Sunday, April 10, 2011

Introduction

This blog is meant as a personal journal to track my spiritual progress on the road to ordination as a Deacon in the Roman Catholic Church. I have decided on this public forum to allow you to know what is involved in becoming a Deacon.
I am 52 and was born and raised a Catholic (aka I am a Cradle Catholic). Like many of my generation I suffered a lapse in faith in my late teens. I came back to the faith in my mid-20’s, but I was hit and miss when it came to going to Mass or doing anything meaningful with the Church. I have two previous marriages that were declared null and void by the Church as I had not been married in the Church either time and I have 9 sons, 5 sons with my current wife.
I credit my wife with bringing me back to regular Mass attendance. For some time I felt an urge, or a call, to become more active in the Church and this urge became stronger after I had a heart attack at the age of 47. For two more years I continued to examine what my role would/should be. One week Father mentioned an upcoming training class for new Eucharistic ministers and Lectors, which I attended. When Father asked me which ministry I would be interested in performing I responded “whichever one you feel you need the most”, hoping in my heart that it would not be Lector. Of course, it was.

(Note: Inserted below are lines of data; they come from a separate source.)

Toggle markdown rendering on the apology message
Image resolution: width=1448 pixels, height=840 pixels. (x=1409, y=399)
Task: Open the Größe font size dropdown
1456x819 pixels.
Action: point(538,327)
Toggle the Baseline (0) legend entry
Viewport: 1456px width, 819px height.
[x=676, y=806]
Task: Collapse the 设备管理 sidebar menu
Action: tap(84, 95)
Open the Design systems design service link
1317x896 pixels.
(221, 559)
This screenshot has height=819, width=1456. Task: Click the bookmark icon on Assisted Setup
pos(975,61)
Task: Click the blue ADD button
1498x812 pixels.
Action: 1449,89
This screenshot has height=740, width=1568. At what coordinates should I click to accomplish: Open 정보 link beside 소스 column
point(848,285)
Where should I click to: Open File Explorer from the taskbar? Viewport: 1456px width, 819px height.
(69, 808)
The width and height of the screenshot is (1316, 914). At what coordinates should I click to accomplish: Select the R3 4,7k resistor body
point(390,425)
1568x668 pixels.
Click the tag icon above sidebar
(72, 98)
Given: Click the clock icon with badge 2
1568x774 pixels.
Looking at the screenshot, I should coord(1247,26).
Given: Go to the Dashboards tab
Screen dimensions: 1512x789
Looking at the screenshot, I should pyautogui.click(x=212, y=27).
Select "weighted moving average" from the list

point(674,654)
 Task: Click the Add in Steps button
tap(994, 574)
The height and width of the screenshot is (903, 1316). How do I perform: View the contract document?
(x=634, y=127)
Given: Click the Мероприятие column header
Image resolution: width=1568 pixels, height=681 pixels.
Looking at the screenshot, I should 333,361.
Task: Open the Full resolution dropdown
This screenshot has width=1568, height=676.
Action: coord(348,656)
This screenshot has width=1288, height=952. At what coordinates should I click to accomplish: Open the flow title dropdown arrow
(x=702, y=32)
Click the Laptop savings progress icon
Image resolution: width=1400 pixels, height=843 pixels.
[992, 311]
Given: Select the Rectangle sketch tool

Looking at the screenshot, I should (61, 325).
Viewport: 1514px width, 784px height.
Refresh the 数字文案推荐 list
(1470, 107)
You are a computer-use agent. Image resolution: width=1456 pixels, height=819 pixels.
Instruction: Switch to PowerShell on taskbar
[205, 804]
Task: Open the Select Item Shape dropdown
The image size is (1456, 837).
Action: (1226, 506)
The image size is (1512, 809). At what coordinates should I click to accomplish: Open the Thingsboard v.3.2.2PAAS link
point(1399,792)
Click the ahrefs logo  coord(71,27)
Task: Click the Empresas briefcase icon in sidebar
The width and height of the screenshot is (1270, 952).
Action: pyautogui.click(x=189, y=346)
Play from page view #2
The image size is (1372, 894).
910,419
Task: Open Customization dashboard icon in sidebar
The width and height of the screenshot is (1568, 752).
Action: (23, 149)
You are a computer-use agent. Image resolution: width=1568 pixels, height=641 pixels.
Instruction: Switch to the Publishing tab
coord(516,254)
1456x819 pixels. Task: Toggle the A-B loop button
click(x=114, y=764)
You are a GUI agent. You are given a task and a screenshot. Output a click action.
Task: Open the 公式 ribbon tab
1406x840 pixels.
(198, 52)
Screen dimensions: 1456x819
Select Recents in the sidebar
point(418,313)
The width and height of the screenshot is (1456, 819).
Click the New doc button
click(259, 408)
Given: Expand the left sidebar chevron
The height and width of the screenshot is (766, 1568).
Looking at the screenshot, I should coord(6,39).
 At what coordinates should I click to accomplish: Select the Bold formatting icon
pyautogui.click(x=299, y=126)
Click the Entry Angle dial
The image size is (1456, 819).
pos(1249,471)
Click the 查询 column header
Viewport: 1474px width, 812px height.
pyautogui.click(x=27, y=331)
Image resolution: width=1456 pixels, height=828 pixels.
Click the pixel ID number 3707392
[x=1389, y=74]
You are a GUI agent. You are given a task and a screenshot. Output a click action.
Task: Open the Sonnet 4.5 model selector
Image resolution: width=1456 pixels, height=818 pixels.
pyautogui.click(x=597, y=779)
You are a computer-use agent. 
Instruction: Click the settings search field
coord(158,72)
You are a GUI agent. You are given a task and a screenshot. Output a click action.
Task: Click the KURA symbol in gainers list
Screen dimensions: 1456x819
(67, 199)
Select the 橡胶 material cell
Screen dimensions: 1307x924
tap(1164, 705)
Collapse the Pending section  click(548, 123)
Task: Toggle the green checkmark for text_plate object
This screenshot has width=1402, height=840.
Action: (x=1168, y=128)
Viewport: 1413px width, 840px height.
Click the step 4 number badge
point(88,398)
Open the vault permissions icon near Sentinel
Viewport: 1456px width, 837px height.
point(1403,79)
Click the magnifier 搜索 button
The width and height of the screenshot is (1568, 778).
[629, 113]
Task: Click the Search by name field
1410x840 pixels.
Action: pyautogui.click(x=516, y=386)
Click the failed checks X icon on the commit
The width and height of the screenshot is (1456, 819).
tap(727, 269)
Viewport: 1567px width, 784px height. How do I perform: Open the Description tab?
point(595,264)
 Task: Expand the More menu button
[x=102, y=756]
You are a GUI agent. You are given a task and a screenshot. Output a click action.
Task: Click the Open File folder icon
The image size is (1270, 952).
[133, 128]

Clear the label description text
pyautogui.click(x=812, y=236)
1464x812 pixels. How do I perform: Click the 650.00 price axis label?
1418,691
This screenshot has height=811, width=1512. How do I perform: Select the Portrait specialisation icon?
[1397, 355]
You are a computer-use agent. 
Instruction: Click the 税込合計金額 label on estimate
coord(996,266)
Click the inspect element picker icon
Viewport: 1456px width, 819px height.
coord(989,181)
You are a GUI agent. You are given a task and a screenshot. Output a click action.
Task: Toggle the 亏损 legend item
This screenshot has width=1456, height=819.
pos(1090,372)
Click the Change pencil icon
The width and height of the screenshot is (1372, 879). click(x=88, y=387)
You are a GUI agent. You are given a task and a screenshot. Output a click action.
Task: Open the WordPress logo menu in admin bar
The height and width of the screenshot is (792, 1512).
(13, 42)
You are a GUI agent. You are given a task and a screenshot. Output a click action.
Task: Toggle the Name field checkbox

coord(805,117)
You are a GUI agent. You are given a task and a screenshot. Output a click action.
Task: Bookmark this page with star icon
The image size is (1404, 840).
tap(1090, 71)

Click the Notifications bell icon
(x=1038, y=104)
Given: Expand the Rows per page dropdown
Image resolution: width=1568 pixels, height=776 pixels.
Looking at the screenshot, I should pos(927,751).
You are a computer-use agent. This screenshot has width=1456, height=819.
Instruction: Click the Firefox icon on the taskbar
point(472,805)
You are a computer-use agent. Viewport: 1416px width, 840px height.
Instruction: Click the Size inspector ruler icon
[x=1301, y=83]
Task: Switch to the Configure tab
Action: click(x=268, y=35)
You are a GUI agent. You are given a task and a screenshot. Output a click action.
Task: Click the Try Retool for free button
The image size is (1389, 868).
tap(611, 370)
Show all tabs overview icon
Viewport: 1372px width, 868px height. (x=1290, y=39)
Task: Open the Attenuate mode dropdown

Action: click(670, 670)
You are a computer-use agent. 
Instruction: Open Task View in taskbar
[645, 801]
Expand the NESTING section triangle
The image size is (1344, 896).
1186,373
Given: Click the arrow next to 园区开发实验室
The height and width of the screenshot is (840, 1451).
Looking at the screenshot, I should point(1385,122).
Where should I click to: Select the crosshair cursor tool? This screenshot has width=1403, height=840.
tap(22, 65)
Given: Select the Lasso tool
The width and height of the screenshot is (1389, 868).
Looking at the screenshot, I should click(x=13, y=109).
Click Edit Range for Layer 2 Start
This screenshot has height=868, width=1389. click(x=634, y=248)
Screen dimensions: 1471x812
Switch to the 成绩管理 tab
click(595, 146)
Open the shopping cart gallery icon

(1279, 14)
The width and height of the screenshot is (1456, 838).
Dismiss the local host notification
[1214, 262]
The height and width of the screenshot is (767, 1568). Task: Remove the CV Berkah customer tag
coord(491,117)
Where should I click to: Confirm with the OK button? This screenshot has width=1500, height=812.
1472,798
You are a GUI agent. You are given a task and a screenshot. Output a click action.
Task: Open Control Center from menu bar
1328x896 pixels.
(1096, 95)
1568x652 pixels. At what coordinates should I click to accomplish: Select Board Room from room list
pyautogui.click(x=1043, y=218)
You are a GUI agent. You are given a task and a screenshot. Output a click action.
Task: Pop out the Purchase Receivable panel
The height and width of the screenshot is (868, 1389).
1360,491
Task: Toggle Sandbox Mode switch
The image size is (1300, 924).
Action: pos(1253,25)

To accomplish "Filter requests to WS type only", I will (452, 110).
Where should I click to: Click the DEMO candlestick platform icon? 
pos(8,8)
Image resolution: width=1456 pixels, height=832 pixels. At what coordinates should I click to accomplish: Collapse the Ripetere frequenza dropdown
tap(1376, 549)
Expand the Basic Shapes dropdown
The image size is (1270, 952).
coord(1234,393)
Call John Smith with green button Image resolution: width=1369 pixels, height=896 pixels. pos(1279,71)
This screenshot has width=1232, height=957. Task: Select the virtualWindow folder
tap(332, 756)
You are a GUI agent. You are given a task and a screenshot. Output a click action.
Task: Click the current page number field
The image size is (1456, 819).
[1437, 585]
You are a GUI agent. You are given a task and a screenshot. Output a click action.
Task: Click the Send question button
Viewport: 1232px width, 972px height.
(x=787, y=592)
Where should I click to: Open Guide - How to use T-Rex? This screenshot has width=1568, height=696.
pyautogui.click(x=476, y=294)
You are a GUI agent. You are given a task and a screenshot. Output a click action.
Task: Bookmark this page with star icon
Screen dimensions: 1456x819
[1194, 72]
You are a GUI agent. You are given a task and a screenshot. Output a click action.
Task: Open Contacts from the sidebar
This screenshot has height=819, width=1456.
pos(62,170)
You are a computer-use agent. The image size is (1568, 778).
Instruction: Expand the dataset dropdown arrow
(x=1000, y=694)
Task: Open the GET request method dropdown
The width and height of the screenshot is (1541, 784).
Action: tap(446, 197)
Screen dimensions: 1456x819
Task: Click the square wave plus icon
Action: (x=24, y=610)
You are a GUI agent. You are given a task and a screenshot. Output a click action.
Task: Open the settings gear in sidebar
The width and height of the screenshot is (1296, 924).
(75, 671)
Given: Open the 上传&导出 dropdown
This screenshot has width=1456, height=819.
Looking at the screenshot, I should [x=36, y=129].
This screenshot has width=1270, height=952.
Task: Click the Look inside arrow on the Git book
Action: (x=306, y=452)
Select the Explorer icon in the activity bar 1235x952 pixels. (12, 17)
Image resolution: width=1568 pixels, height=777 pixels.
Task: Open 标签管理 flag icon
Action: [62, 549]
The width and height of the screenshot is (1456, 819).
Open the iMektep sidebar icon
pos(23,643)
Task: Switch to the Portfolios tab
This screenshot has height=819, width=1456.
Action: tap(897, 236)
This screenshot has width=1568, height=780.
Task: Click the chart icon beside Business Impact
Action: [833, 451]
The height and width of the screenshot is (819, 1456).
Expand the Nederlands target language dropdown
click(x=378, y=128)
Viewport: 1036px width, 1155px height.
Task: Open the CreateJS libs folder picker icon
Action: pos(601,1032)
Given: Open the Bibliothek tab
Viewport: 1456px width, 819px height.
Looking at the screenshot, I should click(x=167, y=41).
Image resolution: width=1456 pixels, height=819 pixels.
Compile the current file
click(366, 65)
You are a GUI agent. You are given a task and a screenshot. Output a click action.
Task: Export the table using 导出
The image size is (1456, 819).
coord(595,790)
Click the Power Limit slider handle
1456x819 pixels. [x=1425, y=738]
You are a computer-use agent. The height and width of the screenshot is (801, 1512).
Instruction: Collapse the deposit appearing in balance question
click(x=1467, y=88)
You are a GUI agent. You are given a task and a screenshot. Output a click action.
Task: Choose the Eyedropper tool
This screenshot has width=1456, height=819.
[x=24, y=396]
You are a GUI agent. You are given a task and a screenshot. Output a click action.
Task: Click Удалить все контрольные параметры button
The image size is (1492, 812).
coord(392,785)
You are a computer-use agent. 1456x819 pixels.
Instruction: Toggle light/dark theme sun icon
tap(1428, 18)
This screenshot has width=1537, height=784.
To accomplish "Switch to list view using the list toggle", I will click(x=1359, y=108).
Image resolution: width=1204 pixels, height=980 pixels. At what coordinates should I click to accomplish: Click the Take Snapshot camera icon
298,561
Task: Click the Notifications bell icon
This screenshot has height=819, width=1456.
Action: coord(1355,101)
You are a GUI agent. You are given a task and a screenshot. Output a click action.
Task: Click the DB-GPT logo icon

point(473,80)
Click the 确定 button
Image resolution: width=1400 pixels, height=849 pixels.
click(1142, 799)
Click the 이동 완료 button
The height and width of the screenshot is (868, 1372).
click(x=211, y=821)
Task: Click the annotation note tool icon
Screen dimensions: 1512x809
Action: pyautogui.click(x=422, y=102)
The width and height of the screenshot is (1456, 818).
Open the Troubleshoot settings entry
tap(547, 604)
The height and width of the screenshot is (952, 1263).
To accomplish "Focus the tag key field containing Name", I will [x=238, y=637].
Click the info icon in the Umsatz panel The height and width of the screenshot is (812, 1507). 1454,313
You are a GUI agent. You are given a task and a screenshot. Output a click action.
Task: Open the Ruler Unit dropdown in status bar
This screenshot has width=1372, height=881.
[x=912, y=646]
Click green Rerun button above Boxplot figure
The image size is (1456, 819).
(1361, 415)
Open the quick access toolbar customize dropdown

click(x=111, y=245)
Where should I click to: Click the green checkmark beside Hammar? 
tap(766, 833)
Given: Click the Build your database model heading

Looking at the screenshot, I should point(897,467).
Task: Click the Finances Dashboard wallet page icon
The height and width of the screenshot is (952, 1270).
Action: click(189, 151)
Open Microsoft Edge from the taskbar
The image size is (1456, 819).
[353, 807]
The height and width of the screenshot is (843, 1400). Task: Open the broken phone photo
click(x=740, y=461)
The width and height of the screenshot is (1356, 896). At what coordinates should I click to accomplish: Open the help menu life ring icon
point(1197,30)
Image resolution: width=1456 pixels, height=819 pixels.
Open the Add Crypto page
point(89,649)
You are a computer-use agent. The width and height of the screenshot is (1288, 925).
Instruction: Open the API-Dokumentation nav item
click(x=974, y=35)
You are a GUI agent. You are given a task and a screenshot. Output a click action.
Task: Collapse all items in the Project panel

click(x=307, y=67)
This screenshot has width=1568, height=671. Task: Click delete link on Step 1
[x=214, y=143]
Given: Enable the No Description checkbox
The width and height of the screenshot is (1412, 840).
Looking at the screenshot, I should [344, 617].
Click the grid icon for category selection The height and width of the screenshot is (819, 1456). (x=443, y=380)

But before I could answer one of my fellow parishioners looked at me and said “Permanent Deacon”. While I had toyed with the idea of becoming a Deacon I initially rejected the idea because the thought of being a Deacon scared me. But hearing those words, in the setting of the Church, resonated in my soul as it never before. I started researching the Diaconate and continued to pray for guidance. There were many conflicts in my mind during this process- How was I worthy of such a call? Could I really live a life of continence if my wife were to pass away? My life is all ready hectic and chaotic enough, wouldn’t ordination make this worse? And finally, how do I know that this call that I am feeling is real?
So, baby steps. I became a Lector, although I’ve never been a big fan of public speaking (or reading, which is worse because I can’t pronounce words correctly). In fact, my first reading in Church was at the funeral of my father. Did I tell him before he passed away that I was thinking about the Diaconate? To this day I cannot answer that question. Many discussions with Father followed and he convinced me to put my name in for a seat on the Parish Council. I became a Cathecist (Grade 6). Last year I took the first step to ordination by enrolling in the Institute for Catholic Enrichment (ICE), followed this year by the Lay Apostalate Formation (LAF) program run by the Diocese. This program of instruction ends this year (next week, in fact). Next year I hope to be an Aspirant in the Diaconate program, but the Bishop may decide to wait until there are more candidates. If that happens then I will complete the LAF program by completing a ministry project approved by the LAF board.
The journey has begun and with God’s grace it will end with my ordination as a Deacon. I will use this blog to record my progress and to share with you what is involved in the process. At first we will move back in time to cover the two years of formation that I’ve finished, interspersed with what is going on at the moment.
I still do not feel worthy of the call, I still dread many aspects of the ordained life, and I still wonder why God would call me. At this juncture I am open to responding to God’s will and to live my life in service to Him, however that looks and whatever that means.
Pray for me that I may follow God’s will.